W zeszłym roku eksport irackiej ropy naftowej był o 4,7 proc. mniejszy niż w 2004. Informacja ta, podana we wtorek, potwierdza wcześniejsze informacje, że prawie trzy lata po upadku Saddama Husajna Irak nadal ma trudności z osiągnięciem przedwojennego poziomu wydobycia.
Anonimowy oficjel iracki poinformował serwis Dow Jonesa, że w zeszłym roku Irak sprzedał za granicę 508 milionów baryłek ropy (1,41 mln dziennie). Ze złóż na południu kraju pochodziło aż 496 mln baryłek, a tylko 12 mln baryłek wysłano rurociągiem północnym z pól koło Kirkuku.
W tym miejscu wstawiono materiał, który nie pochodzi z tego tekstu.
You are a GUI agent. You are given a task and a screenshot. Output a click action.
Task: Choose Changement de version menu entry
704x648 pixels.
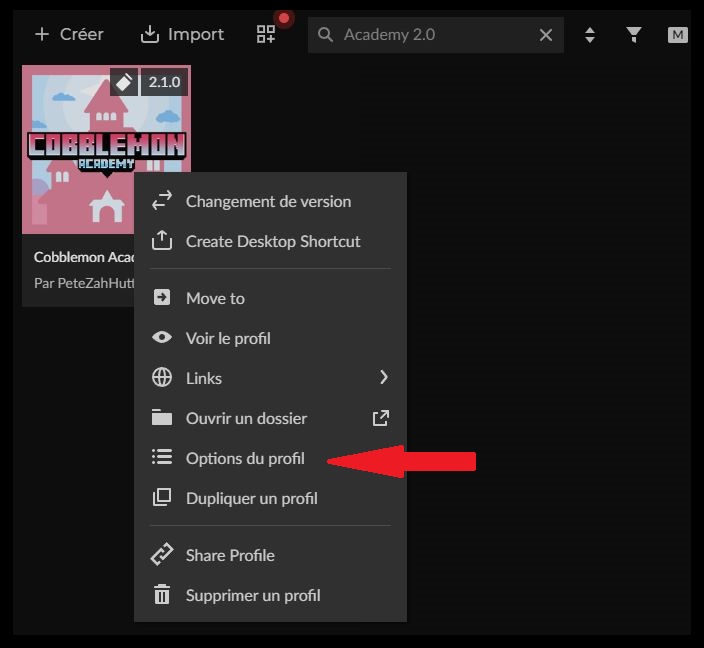click(x=268, y=201)
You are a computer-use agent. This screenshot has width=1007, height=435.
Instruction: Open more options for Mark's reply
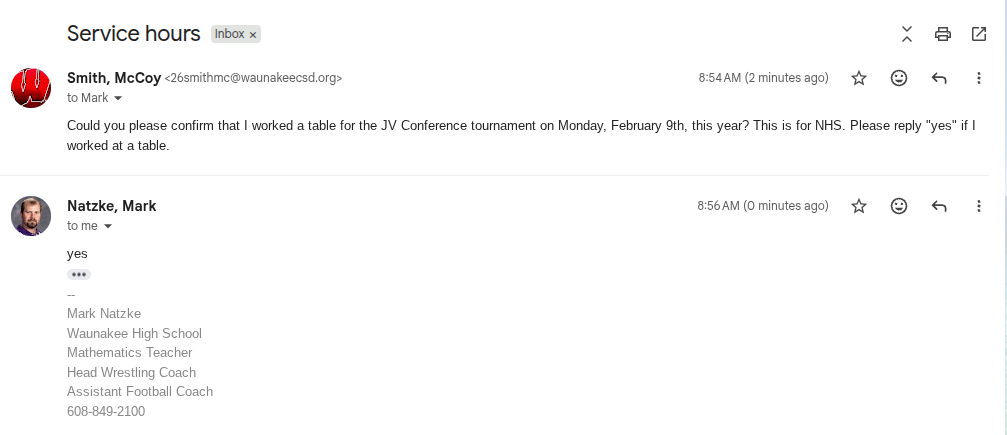coord(979,206)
W roku 2004 eksport wyniósł 533 mln baryłek (1,48 mln b/d, 514 mln z pól południowych, 19 mln z północy).
Oficjel tłumaczył, że powodem słabych wyników eksportu ropy ze złóż południowych była zła pogoda, częste wyłączenia prądu, trudności techniczne i brak nowych inwestycji naftowych.
Na północy kraju eksport jest niemal całkowicie sparaliżowany wskutek ataków partyzanckich na rurociągi i inne instalacje naftowe.
W grudniu eksport ropy irackiej spadł do 1,1 mln baryłek dziennie, najniższego poziomu od czasu wznowienia sprzedaży za granicę po amerykańskiej inwazji w marcu 2003 roku.
Przed inwazją Irak eksportował 2,1 mln baryłek ropy dziennie.